2. The Absentee. We try to get these parents in for conferences, and they confirm but then do not show. We call and leave messages or send email but get no reply. I personally have called parents, only to have them hang up as soon as I introduce myself as their child’s teacher. I call back and the phone rings and goes into voice mail. They do not want to talk with me. It is clear that to help the child of these parents, it is up to me—alone.

3. The Teacher Bashers. Although not by any means the majority of parents, these take the biggest toll on the respect that children must have for their teachers in order for us to help them. These parents talk badly about us to their friends in church and at the ball park, and they do it in front of their kids. They proclaim that they’re going to move their children to other schools where the teachers are nicer and not so bent on enforcing rules of conduct. Despite their anger and accusations, teachers are expected to slog on. But we’re human, too, and the relationship between the No. 1 and No. 2 influences needed to help the child be successful breaks down.

4. The Blamers. The children of blaming parents have no responsibility for their academic success. In the minds of these parents, their children are perfect. If they fail a test, a class, or misbehave, it is something the teacher did (or did not) do.

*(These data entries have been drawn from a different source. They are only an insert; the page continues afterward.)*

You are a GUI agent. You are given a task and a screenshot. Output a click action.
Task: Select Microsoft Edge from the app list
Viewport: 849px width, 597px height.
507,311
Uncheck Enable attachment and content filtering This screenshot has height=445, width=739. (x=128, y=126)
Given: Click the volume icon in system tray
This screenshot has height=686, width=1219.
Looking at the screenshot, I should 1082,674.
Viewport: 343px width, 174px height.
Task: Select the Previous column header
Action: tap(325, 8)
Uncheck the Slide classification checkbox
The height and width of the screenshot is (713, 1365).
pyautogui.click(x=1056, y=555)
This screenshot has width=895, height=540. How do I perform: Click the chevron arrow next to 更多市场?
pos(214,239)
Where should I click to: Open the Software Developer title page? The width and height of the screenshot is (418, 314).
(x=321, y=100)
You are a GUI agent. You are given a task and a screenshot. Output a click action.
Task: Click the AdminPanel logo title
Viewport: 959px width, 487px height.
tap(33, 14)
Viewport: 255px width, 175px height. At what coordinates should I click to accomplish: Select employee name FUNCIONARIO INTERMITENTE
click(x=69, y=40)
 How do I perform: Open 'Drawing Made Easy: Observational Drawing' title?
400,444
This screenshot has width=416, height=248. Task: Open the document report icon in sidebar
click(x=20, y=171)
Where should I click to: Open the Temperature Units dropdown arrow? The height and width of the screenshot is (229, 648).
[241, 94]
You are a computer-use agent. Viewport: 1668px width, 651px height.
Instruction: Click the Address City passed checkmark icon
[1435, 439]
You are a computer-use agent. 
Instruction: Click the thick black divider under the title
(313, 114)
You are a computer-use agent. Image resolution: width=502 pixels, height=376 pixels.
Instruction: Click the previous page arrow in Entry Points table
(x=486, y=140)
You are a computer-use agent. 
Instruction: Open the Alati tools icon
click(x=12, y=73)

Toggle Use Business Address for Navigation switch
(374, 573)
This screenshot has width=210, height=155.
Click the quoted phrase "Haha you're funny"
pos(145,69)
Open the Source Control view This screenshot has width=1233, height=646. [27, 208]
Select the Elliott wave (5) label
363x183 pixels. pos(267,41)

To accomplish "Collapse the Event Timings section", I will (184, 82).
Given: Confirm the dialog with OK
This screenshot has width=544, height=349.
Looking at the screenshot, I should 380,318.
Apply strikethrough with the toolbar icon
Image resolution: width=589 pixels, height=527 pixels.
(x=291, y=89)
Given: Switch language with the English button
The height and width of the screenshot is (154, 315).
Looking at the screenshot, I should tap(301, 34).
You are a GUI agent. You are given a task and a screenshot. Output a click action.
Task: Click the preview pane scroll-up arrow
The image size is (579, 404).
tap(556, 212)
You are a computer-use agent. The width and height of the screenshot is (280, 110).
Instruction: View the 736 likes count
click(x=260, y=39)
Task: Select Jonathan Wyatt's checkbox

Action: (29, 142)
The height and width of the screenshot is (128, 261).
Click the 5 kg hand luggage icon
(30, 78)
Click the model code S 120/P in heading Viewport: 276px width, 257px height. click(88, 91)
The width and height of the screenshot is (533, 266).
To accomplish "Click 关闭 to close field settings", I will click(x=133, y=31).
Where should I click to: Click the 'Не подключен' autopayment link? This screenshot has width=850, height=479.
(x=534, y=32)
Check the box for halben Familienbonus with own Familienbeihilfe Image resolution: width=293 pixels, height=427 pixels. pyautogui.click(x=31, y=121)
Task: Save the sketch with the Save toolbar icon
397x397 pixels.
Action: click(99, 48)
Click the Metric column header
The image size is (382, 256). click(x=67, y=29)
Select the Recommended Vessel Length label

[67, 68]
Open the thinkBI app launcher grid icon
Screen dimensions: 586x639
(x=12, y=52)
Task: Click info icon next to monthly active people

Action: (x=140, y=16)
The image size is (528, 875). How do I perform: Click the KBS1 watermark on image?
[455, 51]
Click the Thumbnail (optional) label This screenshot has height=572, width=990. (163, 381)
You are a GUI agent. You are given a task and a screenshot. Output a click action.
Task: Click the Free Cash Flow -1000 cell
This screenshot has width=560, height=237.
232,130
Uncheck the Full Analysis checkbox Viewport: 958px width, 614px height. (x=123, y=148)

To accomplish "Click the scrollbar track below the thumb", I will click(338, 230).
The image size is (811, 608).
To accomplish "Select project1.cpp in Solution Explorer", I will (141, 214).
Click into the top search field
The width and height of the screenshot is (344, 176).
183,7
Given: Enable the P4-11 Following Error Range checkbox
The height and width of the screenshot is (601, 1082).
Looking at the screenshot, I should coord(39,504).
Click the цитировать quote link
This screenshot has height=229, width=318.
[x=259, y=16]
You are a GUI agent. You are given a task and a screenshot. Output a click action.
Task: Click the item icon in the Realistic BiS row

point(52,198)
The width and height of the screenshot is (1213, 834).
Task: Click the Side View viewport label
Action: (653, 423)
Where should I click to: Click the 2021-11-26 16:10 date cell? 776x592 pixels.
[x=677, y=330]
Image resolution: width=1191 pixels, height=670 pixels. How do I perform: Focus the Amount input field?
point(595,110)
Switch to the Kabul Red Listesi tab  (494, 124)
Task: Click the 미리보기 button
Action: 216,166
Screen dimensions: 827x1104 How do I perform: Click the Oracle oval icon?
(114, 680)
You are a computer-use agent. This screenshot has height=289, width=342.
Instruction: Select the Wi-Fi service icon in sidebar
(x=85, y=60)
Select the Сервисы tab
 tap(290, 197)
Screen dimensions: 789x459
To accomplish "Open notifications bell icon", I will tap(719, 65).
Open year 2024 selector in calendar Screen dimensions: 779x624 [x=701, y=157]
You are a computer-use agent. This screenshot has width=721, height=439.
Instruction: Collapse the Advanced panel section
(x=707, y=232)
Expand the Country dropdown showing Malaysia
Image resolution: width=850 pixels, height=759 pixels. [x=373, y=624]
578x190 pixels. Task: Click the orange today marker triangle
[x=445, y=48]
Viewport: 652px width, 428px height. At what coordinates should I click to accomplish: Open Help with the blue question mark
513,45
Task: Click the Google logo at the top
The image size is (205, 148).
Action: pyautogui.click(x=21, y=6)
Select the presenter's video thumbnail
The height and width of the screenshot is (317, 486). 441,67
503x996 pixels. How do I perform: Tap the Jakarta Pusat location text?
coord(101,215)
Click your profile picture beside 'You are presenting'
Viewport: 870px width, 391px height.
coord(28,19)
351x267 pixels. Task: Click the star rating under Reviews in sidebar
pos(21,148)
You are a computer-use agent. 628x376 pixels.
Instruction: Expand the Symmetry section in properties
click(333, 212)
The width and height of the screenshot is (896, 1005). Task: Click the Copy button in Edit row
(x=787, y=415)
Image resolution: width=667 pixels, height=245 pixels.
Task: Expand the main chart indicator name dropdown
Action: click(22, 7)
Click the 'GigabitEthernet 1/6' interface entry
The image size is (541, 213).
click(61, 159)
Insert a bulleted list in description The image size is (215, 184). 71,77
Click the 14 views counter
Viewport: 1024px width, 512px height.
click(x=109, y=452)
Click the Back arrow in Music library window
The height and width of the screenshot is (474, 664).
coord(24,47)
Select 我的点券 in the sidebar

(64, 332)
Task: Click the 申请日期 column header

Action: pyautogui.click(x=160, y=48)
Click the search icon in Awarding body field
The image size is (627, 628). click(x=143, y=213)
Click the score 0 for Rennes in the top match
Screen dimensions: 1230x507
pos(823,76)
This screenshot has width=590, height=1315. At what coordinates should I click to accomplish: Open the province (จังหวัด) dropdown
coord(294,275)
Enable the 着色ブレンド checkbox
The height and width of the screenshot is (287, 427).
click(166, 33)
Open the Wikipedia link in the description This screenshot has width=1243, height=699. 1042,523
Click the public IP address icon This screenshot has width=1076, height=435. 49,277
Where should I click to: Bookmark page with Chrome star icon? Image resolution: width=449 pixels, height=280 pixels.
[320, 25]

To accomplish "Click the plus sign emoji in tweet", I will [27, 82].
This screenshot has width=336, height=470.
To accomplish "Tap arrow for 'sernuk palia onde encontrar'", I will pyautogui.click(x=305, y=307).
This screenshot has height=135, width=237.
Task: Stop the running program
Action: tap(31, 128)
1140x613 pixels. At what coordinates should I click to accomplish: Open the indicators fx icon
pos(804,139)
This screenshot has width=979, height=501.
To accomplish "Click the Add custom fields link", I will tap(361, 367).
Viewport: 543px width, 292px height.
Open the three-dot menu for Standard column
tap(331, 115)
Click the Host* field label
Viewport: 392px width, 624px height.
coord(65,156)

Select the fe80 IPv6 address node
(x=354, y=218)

A student of mine failed a test and when I emailed the parents to let them know and to offer a re-take opportunity, their response was, “What did you do to prepare him for the test?” It didn’t matter that we’d been talking about the subject in class for two weeks, reviewed every day, and posted a study guide online with the answers. Another time, I called a parent to let them know their child had started a fight that had caused injury to another child. “Where were you?” asked the parent. “My child would never hit anyone.” This, despite the fact that I had already said that I’d witnessed the entire incident and stopped the fight, but had not been able to intervene because I was 30 feet away until after the injury had occurred.

5. The Helicopters. These parents seem to need to protect their child from “everything.” I believe they are well-intentioned, but their behavior is actually at the expense of the social and emotional growth of their children. These parents drive their children to and from school every day because they do not want them to ride on the school bus with “those other children.” Their kids aren’t allowed to play outside after school because their parents are afraid they might get hurt or kidnapped. They don’t want their child to get bad grades, even if they don’t understand the material, because “it might hurt their self-esteem.”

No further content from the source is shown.